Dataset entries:
* * * *

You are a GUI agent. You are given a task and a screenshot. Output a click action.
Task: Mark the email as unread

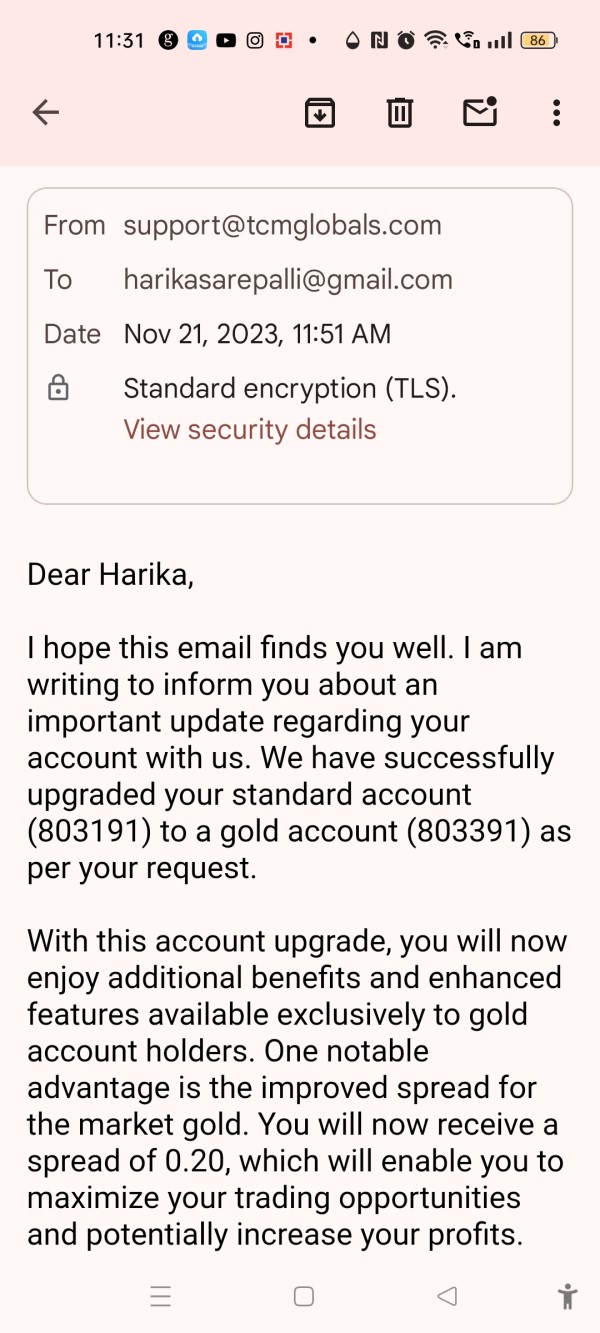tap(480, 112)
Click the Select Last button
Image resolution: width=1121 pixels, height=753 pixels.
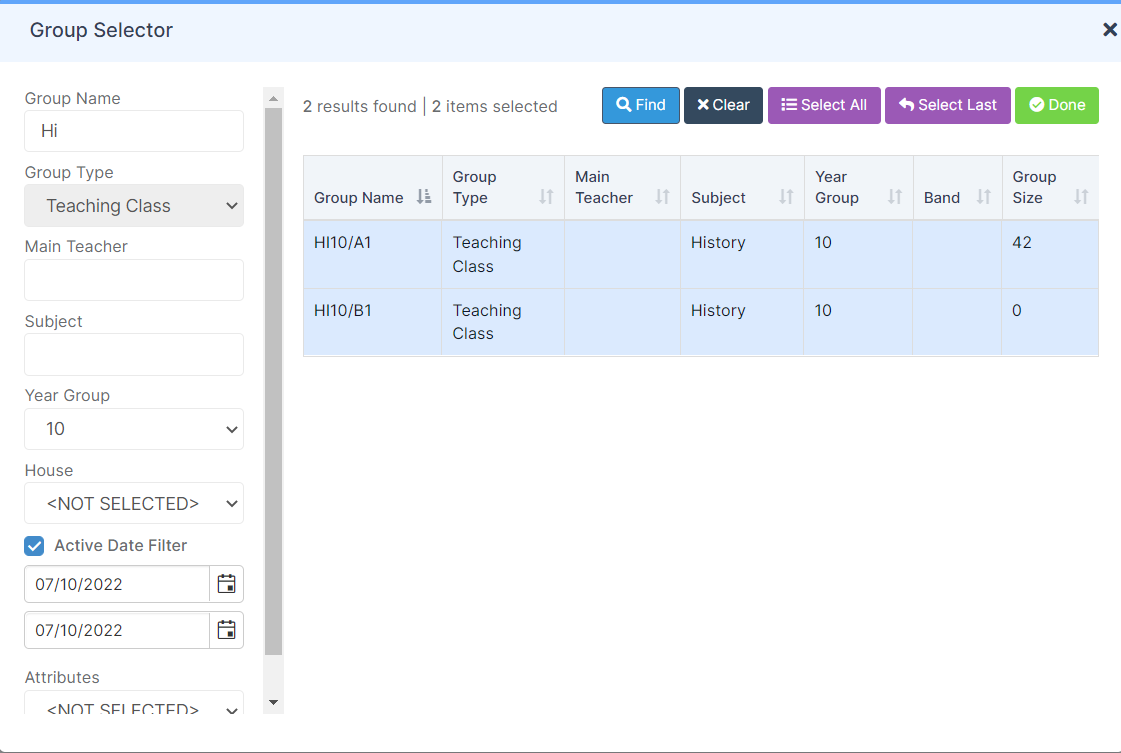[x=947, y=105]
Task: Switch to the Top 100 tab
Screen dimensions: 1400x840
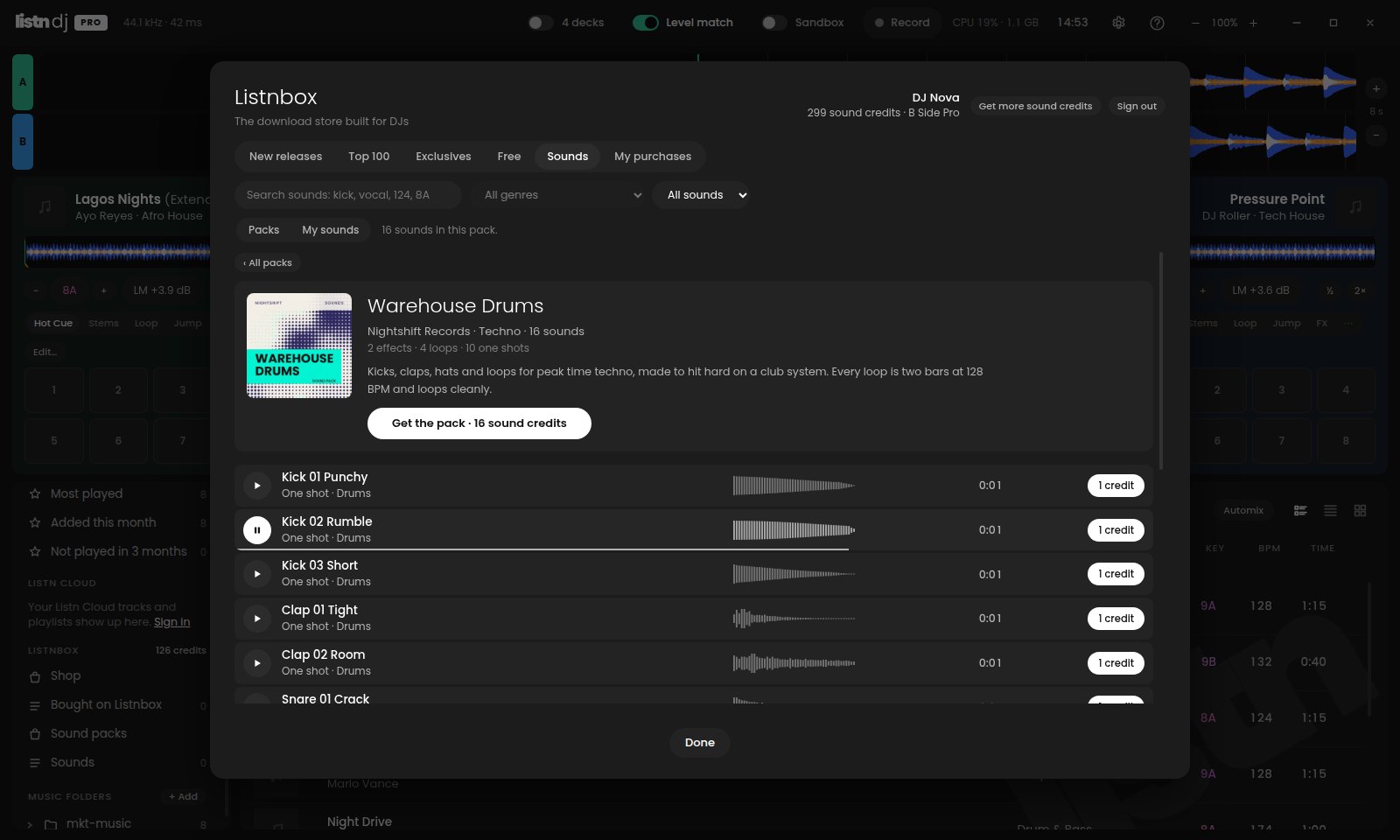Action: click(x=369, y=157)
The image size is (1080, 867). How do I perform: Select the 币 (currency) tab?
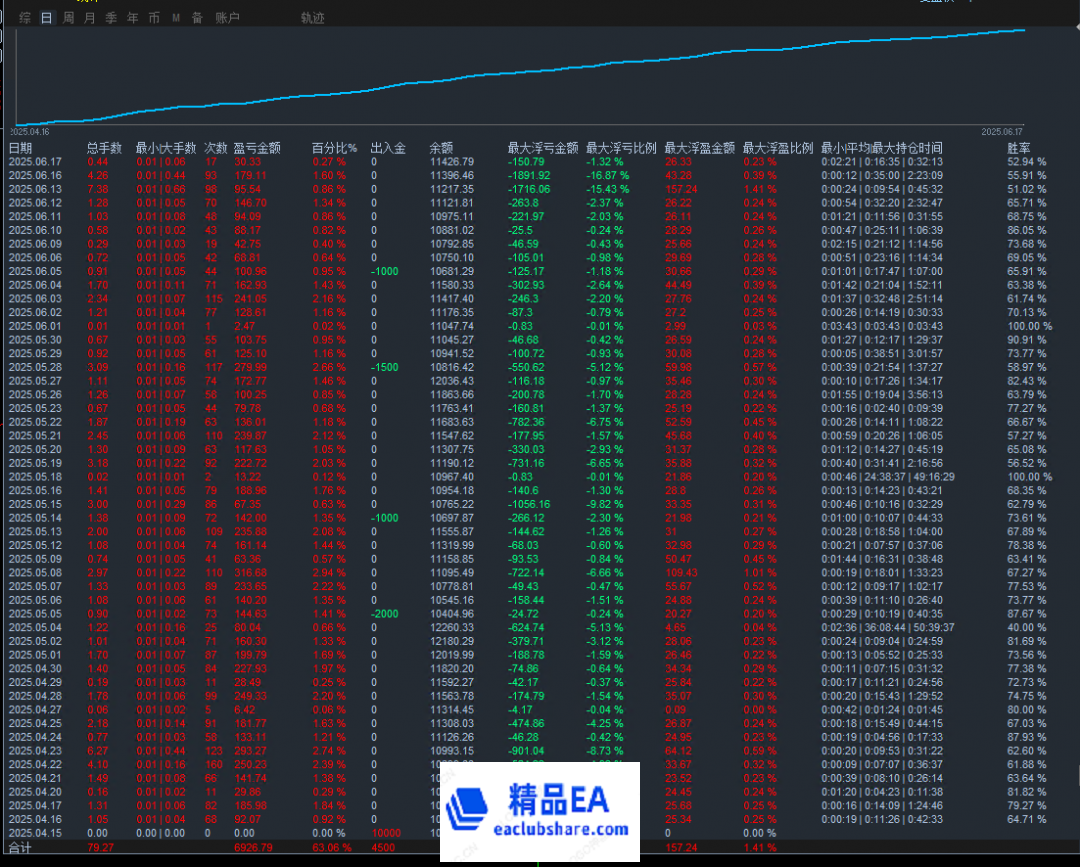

* * * *

▸ **Task details**
Please write out all the data again word for word, but not the pictures.

▸ **Output below**
You are a GUI agent. You are given a task and a screenshot. Output a click action.
Task: Mark the email as unread

tap(480, 112)
Click the Select Last button
Image resolution: width=1121 pixels, height=753 pixels.
[x=947, y=105]
Task: Switch to the Top 100 tab
Screen dimensions: 1400x840
Action: click(x=369, y=157)
The image size is (1080, 867). How do I perform: Select the 币 (currency) tab?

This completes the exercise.